Monasterio de Santa María la Real, en Nájera

Najera

Situada en pleno Camino de Santiago, Nájera fue reconquistada por Odoño II de León en 923, convirtiéndose en el centro político del reinado de Pamplona-Nájera durante los siglos X y XI. Alcanzó su máximo esplendor con Sancho III el Mayor, denominado “Rex Hispaniorum”, momento en que su influencia se extendía desde Galicia hasta Toulouse.

La villa está dividida en dos partes bien diferenciadas por el río Najerilla. En la margen izquierda se localiza la ciudad vieja. Entre los monumentos najerinos, brilla con luz propia el monasterio de Santa María la Real, emplazado junto a la plaza de España.

Fue construido por orden del rey don García y su esposa Estefanía de Foix en 1052, y desde su fundación estuvo destinado a panteón real. El actual edificio, severo en su aspecto exterior, data en su mayor parte de los siglos XV y XVI. La puerta de Carlos I da acceso al claustro de los Caballeros, que oscila entre el gótico flamígero y el plateresco.

Especialmente delicadas son las tarcerías de sus 24 arcadas ojivales, sostenidas por esbeltas columnillas de gusto renacentista. Por el ala sur del claustro se penetra en la iglesia conventual, templo gótico de planta basilical que comenzó a edificarse en 1422.

El retablo mayor está presidido por la imagen de Santa María la Real, expresiva talla románica de gusto bizantino. En la capilla de la derecha se localiza el sepulcro de Blanca de Navarra, madre de Alfonso VIII de Castilla; sólo se conserva la tapa del sarcófago original, una obra maestra de la escultura románica del siglo XII.

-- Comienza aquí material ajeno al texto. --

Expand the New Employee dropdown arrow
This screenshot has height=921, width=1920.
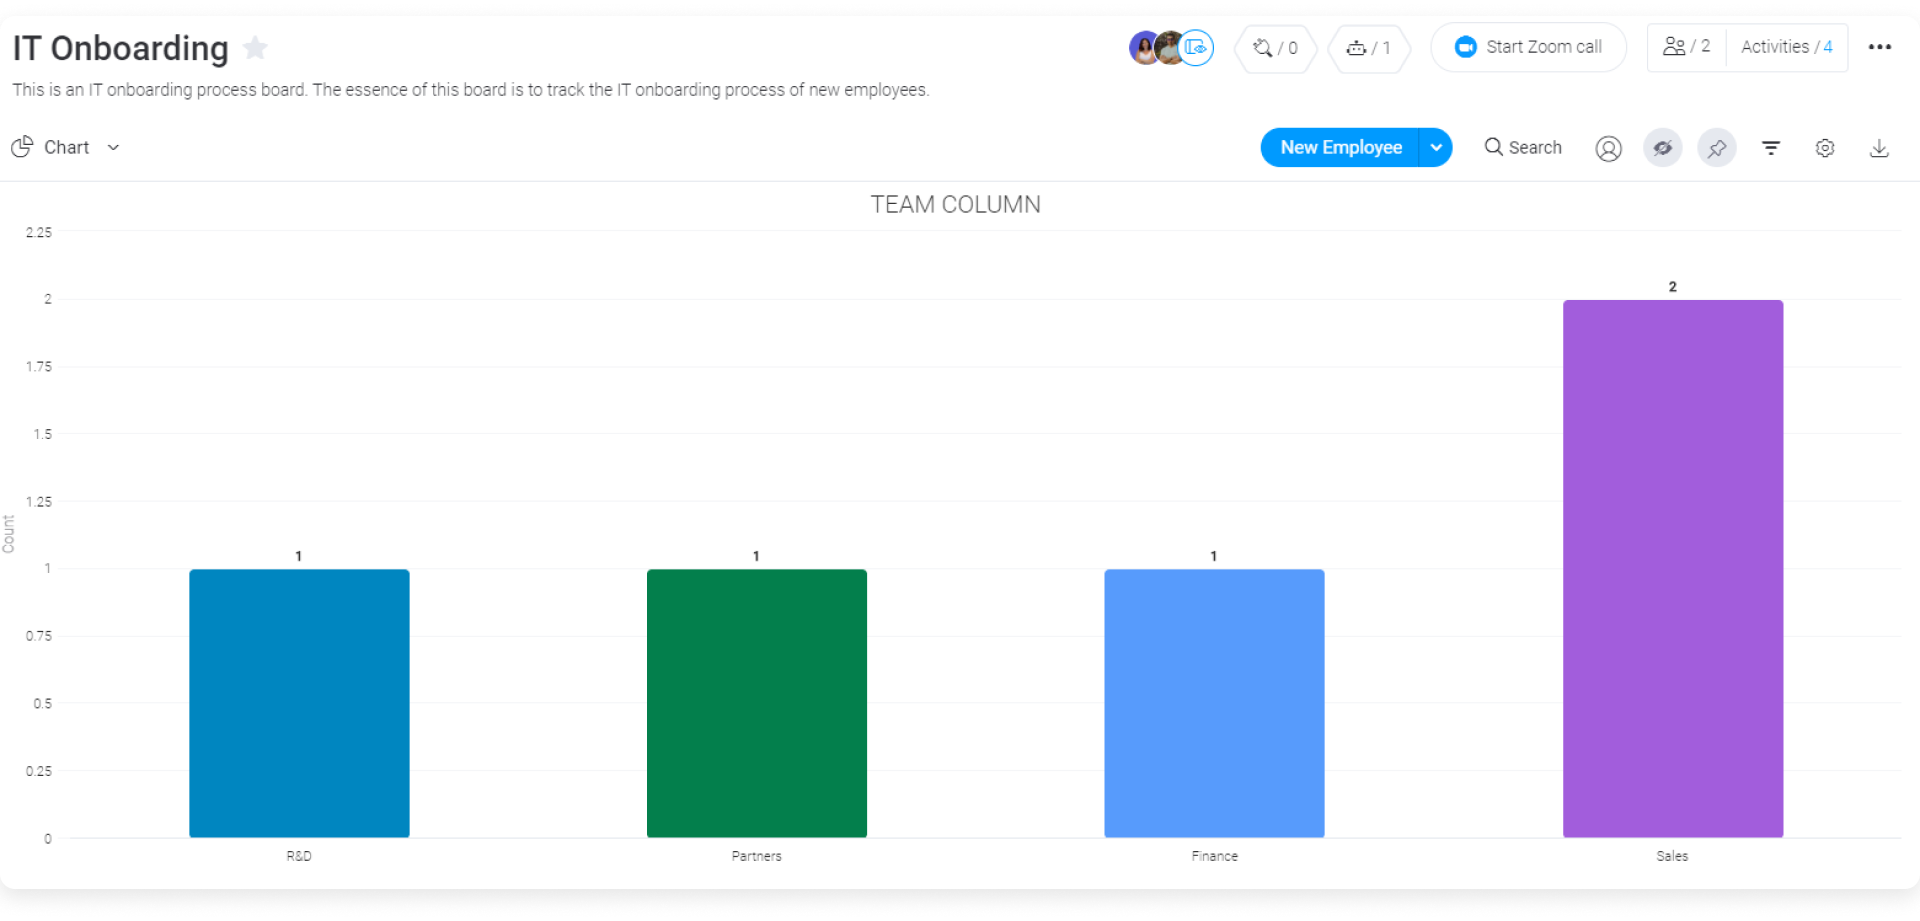pos(1436,147)
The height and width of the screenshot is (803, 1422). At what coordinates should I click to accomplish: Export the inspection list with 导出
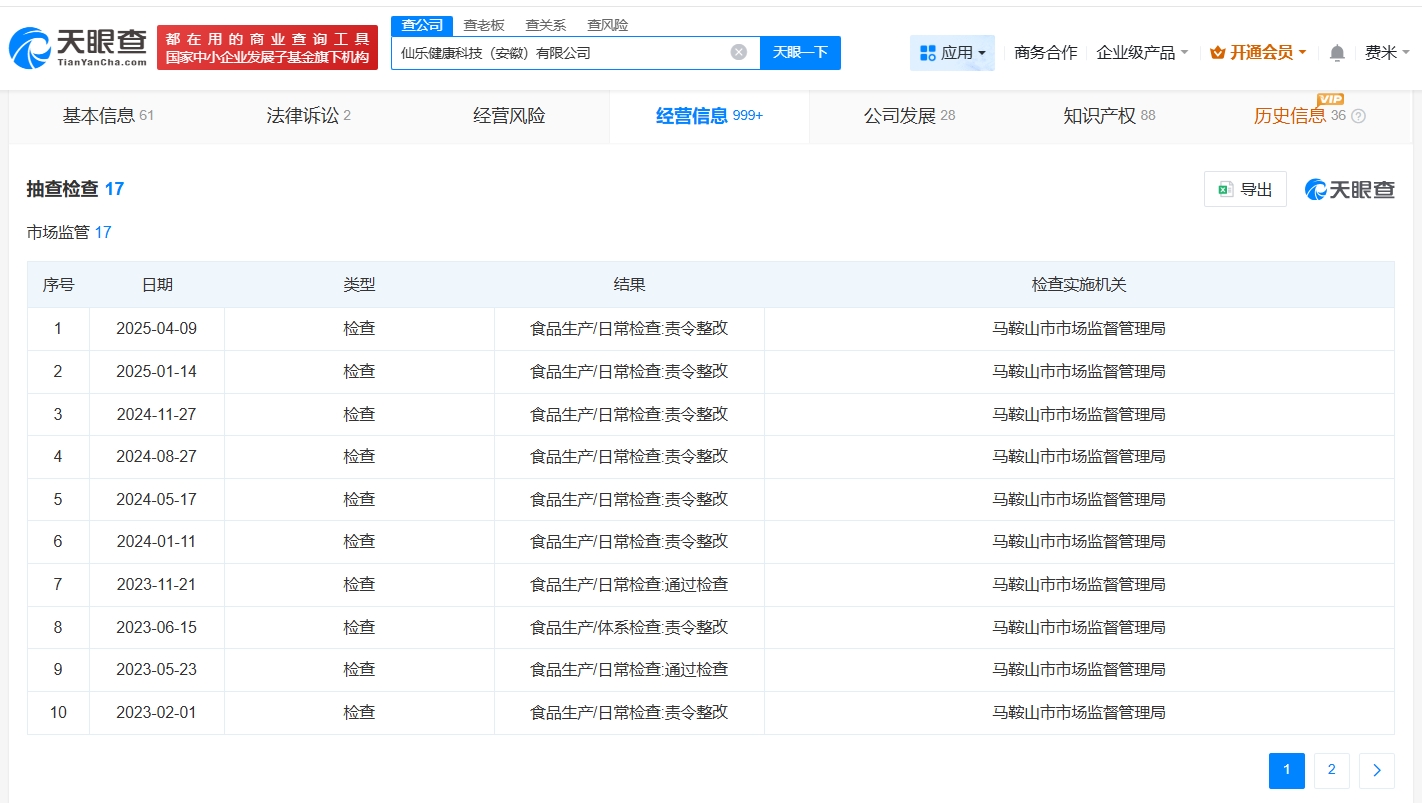tap(1245, 189)

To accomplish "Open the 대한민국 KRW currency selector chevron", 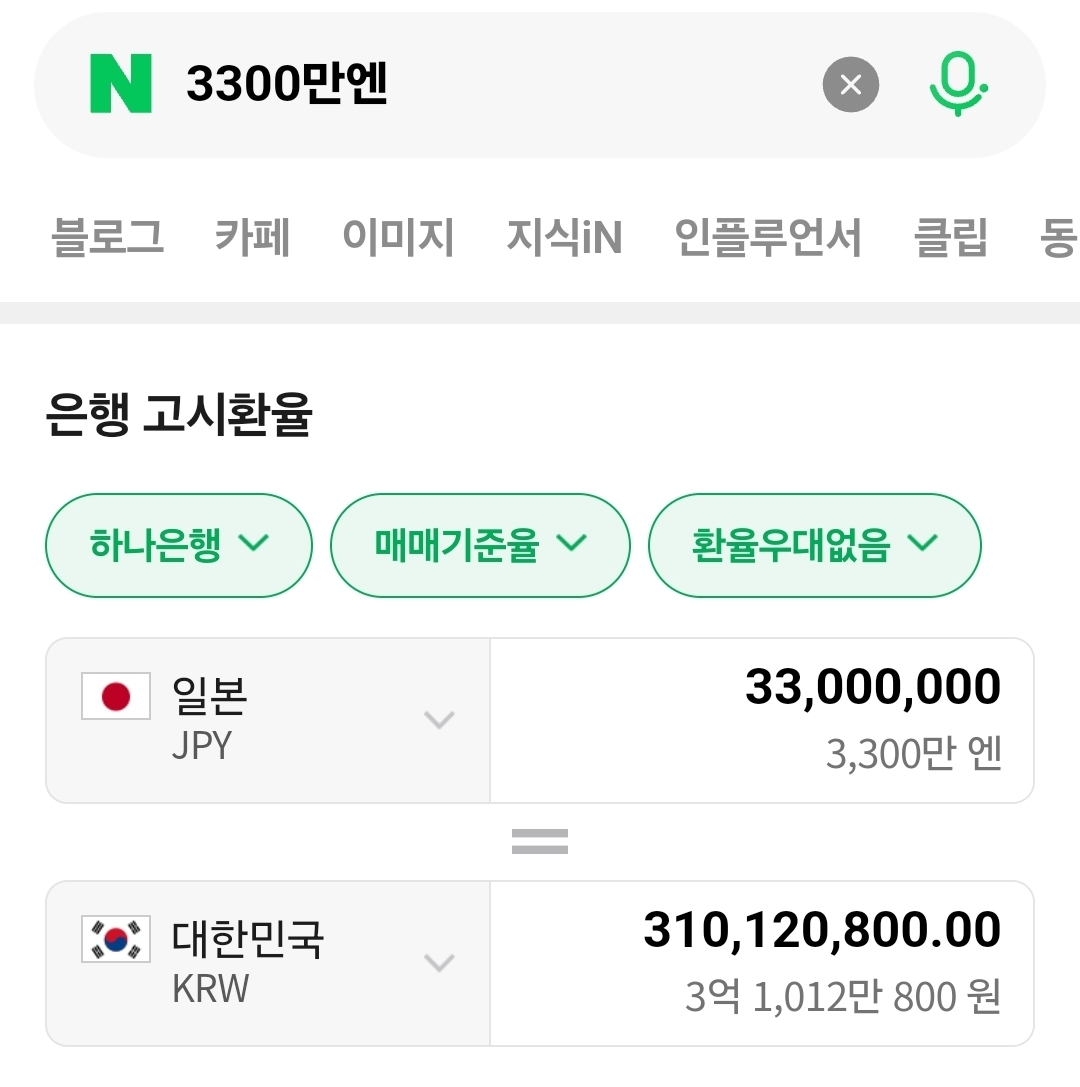I will (x=439, y=963).
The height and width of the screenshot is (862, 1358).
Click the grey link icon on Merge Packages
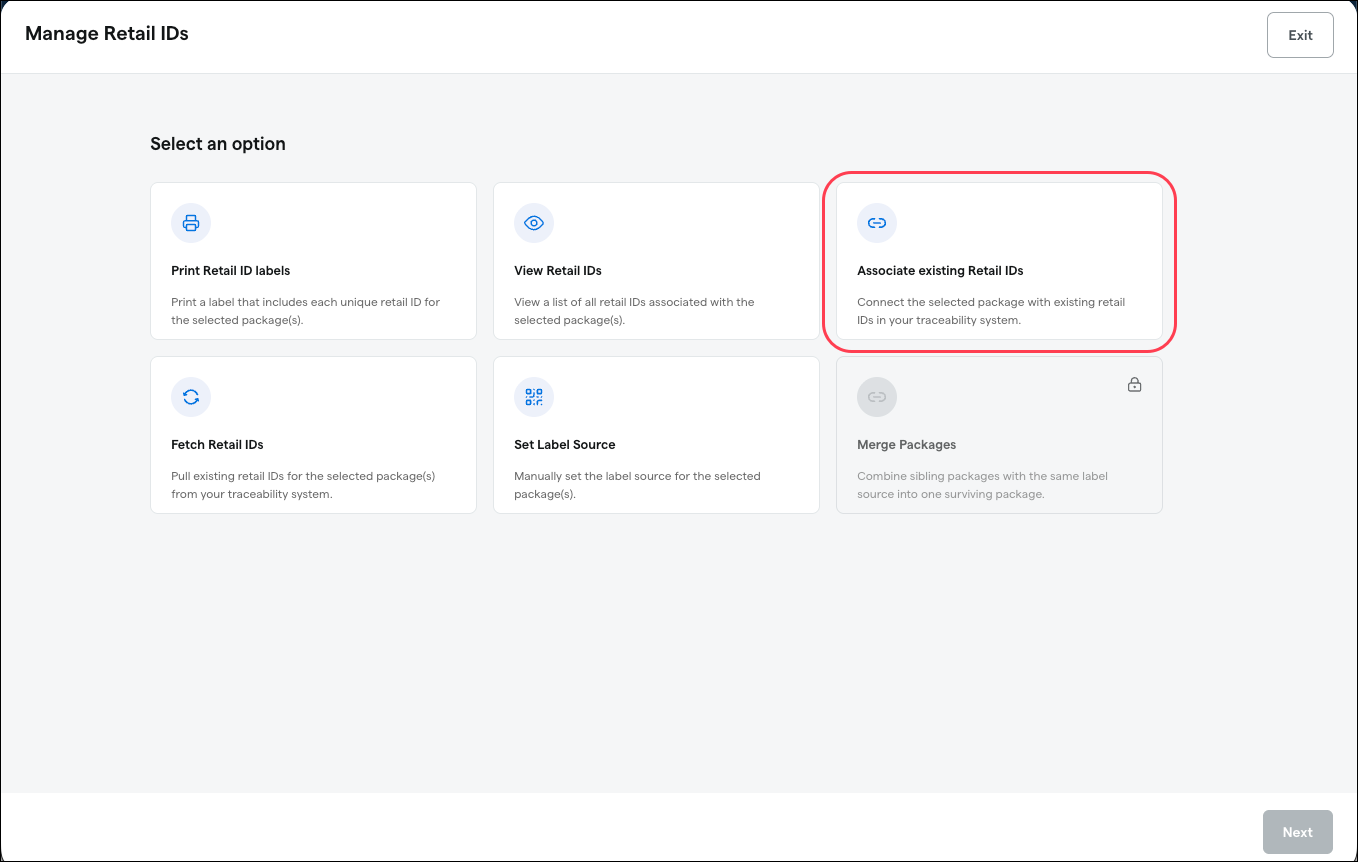(877, 397)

Igualmente interesante es el panteón real, situado bajo la bóveda del coro. Allí reposan los restos de una treintena de reyes de Navarra, León y Castilla, de los siglos XI y XII. Los sepulcros fueron labrados en el siglo XVI, siguiendo modelos renacentistas y con influencias platerescas. En el centro de la cripta queda la cueva en la que, según la tradición, don García encontró la imagen de la Virgen; las tumbas del monarca y de su esposa, doña Estefanía, flanquean la entrada.

Por último, merece la pena admirar el coro, al que se accede por una escalera de caracol. La sillería de nogal, realizada en 1495 en estilo gótico flamígero es, sin duda, una de las más bellas de la Península.